_PROMPT_:
In the lines below, find the one that contains "Close the run-after panel with the X" and write it out exactly, along with every line that follows it.

PROVIDED DATA START

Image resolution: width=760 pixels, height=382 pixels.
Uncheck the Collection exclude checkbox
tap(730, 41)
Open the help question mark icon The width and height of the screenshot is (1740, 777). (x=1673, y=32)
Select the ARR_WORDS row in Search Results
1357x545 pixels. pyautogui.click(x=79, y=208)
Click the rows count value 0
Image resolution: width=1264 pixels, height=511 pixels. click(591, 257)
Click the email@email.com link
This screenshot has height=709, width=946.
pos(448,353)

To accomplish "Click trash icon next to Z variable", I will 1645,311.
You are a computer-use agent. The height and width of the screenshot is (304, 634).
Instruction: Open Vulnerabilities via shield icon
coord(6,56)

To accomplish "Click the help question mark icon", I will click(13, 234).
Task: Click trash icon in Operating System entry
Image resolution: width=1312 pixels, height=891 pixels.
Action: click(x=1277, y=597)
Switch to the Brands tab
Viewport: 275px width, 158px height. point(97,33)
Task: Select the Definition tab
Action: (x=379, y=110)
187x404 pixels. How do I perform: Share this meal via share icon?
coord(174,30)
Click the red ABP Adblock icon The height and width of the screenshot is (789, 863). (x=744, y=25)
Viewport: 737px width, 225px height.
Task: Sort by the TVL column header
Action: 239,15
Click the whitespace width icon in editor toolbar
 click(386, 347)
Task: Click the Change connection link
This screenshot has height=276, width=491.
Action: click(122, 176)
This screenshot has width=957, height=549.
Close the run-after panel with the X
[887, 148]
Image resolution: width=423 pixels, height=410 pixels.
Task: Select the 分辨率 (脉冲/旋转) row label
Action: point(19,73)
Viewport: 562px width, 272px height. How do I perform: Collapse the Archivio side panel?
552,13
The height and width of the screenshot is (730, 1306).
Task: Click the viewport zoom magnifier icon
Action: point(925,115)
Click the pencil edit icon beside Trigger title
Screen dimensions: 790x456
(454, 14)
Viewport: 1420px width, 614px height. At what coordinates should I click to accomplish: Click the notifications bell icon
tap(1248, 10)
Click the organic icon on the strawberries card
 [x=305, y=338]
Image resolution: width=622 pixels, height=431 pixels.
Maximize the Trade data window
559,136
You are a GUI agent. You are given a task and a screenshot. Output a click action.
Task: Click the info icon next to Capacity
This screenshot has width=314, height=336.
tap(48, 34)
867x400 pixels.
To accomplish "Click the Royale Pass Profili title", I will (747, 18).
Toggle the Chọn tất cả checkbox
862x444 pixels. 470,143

PROVIDED DATA END

_RESPONSE TO THE TASK_:
Close the run-after panel with the X
[887, 148]
Image resolution: width=423 pixels, height=410 pixels.
Task: Select the 分辨率 (脉冲/旋转) row label
Action: point(19,73)
Viewport: 562px width, 272px height. How do I perform: Collapse the Archivio side panel?
552,13
The height and width of the screenshot is (730, 1306).
Task: Click the viewport zoom magnifier icon
Action: point(925,115)
Click the pencil edit icon beside Trigger title
Screen dimensions: 790x456
(454, 14)
Viewport: 1420px width, 614px height. At what coordinates should I click to accomplish: Click the notifications bell icon
tap(1248, 10)
Click the organic icon on the strawberries card
 [x=305, y=338]
Image resolution: width=622 pixels, height=431 pixels.
Maximize the Trade data window
559,136
You are a GUI agent. You are given a task and a screenshot. Output a click action.
Task: Click the info icon next to Capacity
This screenshot has width=314, height=336.
tap(48, 34)
867x400 pixels.
To accomplish "Click the Royale Pass Profili title", I will (747, 18).
Toggle the Chọn tất cả checkbox
862x444 pixels. 470,143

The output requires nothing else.